Shareholders as of the Record Date are entitled to vote at the Meeting. The Circular provides important information relating to the Arrangement and related matters, voting procedures and how to attend the Meeting. Shareholders are urged to read the Circular carefully and in its entirety. For further information regarding Highland Red Lake and the Arrangement, please refer to the Company's press release dated August 20, 2025, and the Circular.

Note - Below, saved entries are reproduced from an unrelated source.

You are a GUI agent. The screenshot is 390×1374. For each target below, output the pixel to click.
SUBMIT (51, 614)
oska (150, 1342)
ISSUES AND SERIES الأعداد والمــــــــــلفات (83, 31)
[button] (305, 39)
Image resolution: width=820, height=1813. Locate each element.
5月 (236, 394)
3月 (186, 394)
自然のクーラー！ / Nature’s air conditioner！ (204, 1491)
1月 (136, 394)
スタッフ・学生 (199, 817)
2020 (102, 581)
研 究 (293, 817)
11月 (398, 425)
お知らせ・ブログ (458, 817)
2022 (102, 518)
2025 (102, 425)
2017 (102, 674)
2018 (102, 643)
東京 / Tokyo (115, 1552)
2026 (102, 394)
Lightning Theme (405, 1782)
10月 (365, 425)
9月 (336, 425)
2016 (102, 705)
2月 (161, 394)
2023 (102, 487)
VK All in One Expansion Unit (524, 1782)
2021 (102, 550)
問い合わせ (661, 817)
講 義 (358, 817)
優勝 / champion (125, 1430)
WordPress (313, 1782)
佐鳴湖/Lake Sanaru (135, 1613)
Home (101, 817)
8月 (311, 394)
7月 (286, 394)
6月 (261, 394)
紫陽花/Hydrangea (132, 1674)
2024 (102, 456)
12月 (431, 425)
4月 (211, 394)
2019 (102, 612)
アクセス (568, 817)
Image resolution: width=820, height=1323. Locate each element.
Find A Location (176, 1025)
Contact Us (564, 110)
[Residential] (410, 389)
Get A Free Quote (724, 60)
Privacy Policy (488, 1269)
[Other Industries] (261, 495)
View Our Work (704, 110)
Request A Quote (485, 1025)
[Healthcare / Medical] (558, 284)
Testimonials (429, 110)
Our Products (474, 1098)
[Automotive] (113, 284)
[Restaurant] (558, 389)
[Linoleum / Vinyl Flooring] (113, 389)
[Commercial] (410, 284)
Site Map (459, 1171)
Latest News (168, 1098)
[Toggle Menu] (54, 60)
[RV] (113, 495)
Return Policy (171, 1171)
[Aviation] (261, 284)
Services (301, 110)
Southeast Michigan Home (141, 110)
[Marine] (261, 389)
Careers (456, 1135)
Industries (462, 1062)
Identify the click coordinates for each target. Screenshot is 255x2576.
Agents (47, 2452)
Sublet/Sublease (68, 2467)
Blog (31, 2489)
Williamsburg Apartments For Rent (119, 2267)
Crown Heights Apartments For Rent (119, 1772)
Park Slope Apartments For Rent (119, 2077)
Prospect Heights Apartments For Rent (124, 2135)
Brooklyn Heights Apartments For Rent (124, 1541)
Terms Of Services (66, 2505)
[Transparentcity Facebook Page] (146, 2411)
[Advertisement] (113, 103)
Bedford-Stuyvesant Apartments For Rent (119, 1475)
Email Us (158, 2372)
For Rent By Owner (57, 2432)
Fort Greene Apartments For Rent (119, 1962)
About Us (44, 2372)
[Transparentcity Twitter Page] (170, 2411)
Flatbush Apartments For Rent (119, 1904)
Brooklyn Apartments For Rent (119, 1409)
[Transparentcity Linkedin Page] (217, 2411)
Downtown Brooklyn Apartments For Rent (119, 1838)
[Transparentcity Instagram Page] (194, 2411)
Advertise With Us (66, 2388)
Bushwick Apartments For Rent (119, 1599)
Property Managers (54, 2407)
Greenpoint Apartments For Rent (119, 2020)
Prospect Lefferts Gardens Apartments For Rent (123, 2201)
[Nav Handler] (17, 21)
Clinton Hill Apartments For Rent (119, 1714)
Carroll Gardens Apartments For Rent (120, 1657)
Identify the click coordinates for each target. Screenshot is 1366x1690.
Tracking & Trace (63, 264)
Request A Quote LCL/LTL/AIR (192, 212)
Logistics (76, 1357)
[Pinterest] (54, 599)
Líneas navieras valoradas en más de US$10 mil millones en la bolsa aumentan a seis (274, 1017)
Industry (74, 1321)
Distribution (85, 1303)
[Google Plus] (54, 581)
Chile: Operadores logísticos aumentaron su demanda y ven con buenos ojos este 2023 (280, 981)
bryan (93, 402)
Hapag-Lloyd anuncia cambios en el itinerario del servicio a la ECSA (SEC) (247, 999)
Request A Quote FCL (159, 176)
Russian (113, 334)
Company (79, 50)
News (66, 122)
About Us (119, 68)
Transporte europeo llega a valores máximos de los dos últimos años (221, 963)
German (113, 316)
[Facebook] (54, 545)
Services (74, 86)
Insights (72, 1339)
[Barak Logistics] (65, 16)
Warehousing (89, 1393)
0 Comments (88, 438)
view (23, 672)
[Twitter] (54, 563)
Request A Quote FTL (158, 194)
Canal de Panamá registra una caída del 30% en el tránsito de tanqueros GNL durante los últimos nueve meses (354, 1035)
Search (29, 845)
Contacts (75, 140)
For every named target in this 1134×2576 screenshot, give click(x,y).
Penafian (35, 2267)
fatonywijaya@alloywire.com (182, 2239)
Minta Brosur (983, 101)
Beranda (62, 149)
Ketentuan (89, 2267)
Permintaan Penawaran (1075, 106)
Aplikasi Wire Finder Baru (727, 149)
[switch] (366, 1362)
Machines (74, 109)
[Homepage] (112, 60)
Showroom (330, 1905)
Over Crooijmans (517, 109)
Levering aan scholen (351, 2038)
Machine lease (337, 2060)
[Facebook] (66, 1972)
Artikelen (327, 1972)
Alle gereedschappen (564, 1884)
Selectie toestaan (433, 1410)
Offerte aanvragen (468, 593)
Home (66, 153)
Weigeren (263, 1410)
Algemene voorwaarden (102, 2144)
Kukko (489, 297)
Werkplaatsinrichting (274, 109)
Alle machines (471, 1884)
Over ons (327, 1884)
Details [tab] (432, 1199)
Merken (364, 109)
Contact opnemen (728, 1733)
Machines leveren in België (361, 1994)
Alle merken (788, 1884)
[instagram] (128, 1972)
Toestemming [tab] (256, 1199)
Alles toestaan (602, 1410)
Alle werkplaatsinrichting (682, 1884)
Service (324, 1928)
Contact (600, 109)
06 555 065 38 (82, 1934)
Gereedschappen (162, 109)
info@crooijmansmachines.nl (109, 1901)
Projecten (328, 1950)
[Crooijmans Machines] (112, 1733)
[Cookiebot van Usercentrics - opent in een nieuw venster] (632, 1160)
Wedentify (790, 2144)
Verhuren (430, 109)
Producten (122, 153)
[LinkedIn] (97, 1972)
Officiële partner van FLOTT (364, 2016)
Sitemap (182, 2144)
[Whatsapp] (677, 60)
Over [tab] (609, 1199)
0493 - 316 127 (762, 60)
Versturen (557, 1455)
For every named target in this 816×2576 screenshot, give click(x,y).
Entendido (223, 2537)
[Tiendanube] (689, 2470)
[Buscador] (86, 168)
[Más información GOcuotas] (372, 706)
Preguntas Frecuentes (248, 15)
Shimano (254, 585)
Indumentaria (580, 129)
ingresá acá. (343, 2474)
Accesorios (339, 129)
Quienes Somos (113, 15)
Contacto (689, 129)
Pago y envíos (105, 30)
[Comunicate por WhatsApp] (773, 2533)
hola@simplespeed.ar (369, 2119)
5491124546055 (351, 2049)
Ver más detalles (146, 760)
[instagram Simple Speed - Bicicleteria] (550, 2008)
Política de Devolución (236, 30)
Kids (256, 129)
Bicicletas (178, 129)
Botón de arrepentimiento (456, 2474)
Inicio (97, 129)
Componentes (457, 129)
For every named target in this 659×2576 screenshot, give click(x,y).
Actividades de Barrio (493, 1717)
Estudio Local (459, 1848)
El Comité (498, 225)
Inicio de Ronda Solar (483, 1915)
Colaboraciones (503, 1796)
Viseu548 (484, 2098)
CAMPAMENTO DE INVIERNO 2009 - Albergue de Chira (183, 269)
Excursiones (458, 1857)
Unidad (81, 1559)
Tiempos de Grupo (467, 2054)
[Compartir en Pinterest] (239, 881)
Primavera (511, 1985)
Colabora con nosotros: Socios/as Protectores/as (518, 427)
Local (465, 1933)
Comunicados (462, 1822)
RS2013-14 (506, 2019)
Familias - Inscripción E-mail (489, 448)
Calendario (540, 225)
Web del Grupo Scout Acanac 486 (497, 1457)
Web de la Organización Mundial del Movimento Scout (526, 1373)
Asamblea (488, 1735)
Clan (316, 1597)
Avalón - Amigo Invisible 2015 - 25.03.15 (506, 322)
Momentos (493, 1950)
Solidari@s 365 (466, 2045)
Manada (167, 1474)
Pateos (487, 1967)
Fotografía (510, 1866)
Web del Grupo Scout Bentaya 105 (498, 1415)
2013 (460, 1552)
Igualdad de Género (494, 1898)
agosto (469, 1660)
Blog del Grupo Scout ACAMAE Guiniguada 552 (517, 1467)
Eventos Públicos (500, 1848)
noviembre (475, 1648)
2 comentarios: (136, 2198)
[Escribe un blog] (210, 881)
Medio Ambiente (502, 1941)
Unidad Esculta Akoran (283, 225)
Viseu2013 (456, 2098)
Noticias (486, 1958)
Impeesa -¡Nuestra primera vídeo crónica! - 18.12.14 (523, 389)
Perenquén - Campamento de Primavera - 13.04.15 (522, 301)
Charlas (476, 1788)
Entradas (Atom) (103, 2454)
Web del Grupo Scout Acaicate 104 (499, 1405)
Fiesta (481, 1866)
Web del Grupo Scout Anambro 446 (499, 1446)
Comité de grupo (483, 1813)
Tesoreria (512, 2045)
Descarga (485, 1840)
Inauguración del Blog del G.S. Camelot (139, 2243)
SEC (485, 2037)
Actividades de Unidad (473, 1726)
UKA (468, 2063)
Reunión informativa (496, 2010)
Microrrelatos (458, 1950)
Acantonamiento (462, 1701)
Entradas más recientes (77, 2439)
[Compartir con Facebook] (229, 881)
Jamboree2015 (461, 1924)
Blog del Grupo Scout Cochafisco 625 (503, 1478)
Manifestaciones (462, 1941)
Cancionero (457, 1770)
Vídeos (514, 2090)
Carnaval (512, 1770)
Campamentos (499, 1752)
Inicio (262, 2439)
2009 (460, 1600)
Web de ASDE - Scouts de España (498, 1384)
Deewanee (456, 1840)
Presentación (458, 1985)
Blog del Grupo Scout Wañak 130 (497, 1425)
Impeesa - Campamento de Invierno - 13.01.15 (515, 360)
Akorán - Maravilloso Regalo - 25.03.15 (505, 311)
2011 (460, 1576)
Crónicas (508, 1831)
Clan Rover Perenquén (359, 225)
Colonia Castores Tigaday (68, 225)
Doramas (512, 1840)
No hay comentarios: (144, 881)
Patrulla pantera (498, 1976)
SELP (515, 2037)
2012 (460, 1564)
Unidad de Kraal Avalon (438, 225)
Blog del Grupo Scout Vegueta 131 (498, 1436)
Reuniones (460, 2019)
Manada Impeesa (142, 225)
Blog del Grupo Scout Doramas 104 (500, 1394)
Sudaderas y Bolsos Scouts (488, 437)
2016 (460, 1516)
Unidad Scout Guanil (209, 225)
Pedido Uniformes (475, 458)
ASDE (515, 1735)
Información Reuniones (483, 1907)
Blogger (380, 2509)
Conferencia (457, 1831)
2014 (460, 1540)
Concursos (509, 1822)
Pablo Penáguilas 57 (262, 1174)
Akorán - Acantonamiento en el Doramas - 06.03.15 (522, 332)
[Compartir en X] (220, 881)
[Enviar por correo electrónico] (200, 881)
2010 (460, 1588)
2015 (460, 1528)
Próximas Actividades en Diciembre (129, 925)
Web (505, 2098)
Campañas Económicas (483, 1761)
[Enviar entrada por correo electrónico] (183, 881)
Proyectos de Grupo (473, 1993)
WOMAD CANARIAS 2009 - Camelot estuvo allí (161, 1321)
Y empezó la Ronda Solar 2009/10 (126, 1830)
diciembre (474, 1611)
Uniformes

Final Court Order, Closing and Voting Support Agreements
The application for the final order of the Supreme Court of British Columbia approving the Arrangement is currently expected to take place on or about November 28, 2025 at 9:45 a.m. (Vancouver Time). Subject to obtaining the Final Order, the required approval from Highland shareholders at the Meeting, final approval from the Canadian Securities Exchange, and certain other conditions to implementing the Arrangement as set out in the arrangement agreement between Highland and Highland Red Lake dated August 19, 2025, the Arrangement is expected to be completed prior to the end of 2025.
On or about August 17, 2025, certain shareholders of Highland entered into support and voting agreements in connection with the proposed Arrangement, pursuant to which they have agreed on and subject to the terms thereof, among other things, to vote or cause their Shares to be voted in favour of the Arrangement and any other matters that could reasonably be expected to facilitate the Arrangement. As of the Record Date, 14,537,000 Shares or 73.8% of Shares were subject to the voting and support agreements.
ABOUT HIGHLAND CRITICAL MINERALS CORP.
Highland is a mineral exploration and development company. Its activities consist of acquiring and exploring, mining properties to enhance shareholder value as it proceeds with the exploration work on the Church Property among other mining properties it may acquire and develop.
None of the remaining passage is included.